━━ Document segment
There is something tantalizing about being there but not being there, about being everywhere and nowhere at once. The geospatial distance leaves us wanting, hungry for more. I’m enamored with the glitchiness of these human landscapes, the way people’s legs are sometimes separated from their bodies, the way everyone’s faces are blurred out, as if they no longer exist (sometimes they no longer do). This is our world, but it is not our world.
In 2015, the London-based publisher Visual Editions approached me to make a digital book for their series “Editions At Play.” The idea was to make a “book” that could only be read on a smartphone. With coding assistance from Google Creative Lab in Australia, I composed “Entrances and Exits,” a short story told through Google Street View, about a lovesick man who possesses a key that could open any door in the world. The story, like Street View itself, has no end.
But I will also be the first to tell you that Google Street View is no replacement for the real thing. Traveling in the real world is about contact: body contact, surface contact, contact with new foods, with new waters, new smells, new light, new languages. Strange that at this moment in time, surrounded by the invisible threat of infection, we are supposed to be denying all contact, to retreat, to barricade our bodies from the world.
So then what to do? When we cannot travel ourselves, when we cannot lay our hands upon the there, how can we virtually recreate that sense of wonder and discovery?
Part of the answer, perhaps, lies in the model of the travel writer working with the great toolbox of technology. What we often hunger for is a mind meeting a place, to follow a curious person as she processes a foreign landscape, making discoveries, missteps, leaps of faith. And then, at a certain point, we want to peel off and do our own seeing, make our own missteps, take our own leaps. As Camus once wrote, “One recognizes one’s course by discovering the paths that stray from it.”
There are some models out there for such curated, immersive exploration, like the now-defunct “Night Walk,” a hauntingly beautiful nocturnal tour of street art in Marseille, or the tragically divine “Welcome to Pine Point,” an “interactive documentary” about a mining community in Canada’s Northwest Territories that lasted just long enough for its inhabitants to form a world of memories about the place. These are wonderful pieces of online art but they aren’t quite the same as true travel.
Recently, with the advent of available Virtual Reality headsets that don’t make you throw up everywhere, there has been an explosion in VR travel apps. Google Earth VR has its own version, while others claim to take you to the Grand Canyon or swim with sharks. Not to diminish the educational value of some of these experiences, but strapping a contraption to your head still seems like a form of retreat, not a form of contact. I still prefer meditative videos of people simply walking through cities. As this field grows, maybe we will see more examples of beautiful curation that still leave us room to wander off the path.
━━━━
━━ Data extract
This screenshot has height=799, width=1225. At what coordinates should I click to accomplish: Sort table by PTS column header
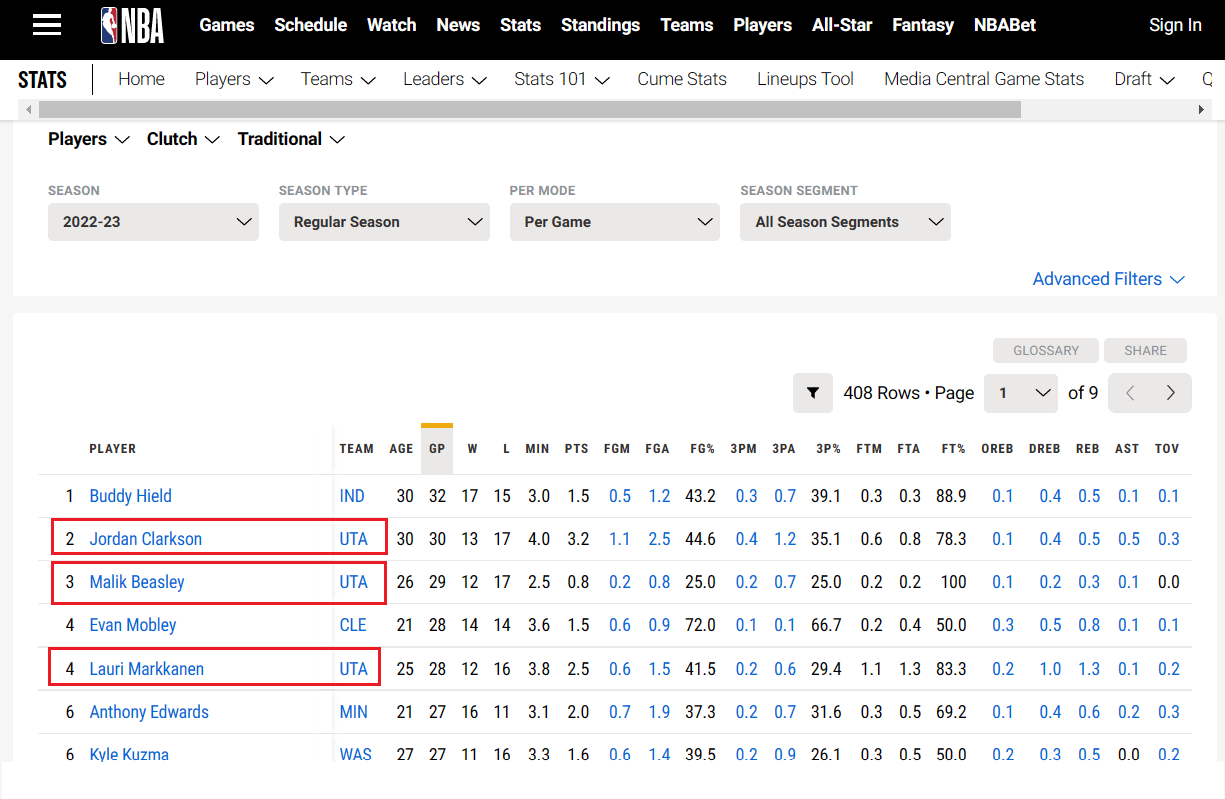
━━━━
▶ [What the exercise asks] Quote the essay on virtual travel from "But I will also" up to and including "wonder and discovery?".

▶ [Exercise output]
But I will also be the first to tell you that Google Street View is no replacement for the real thing. Traveling in the real world is about contact: body contact, surface contact, contact with new foods, with new waters, new smells, new light, new languages. Strange that at this moment in time, surrounded by the invisible threat of infection, we are supposed to be denying all contact, to retreat, to barricade our bodies from the world.
So then what to do? When we cannot travel ourselves, when we cannot lay our hands upon the there, how can we virtually recreate that sense of wonder and discovery?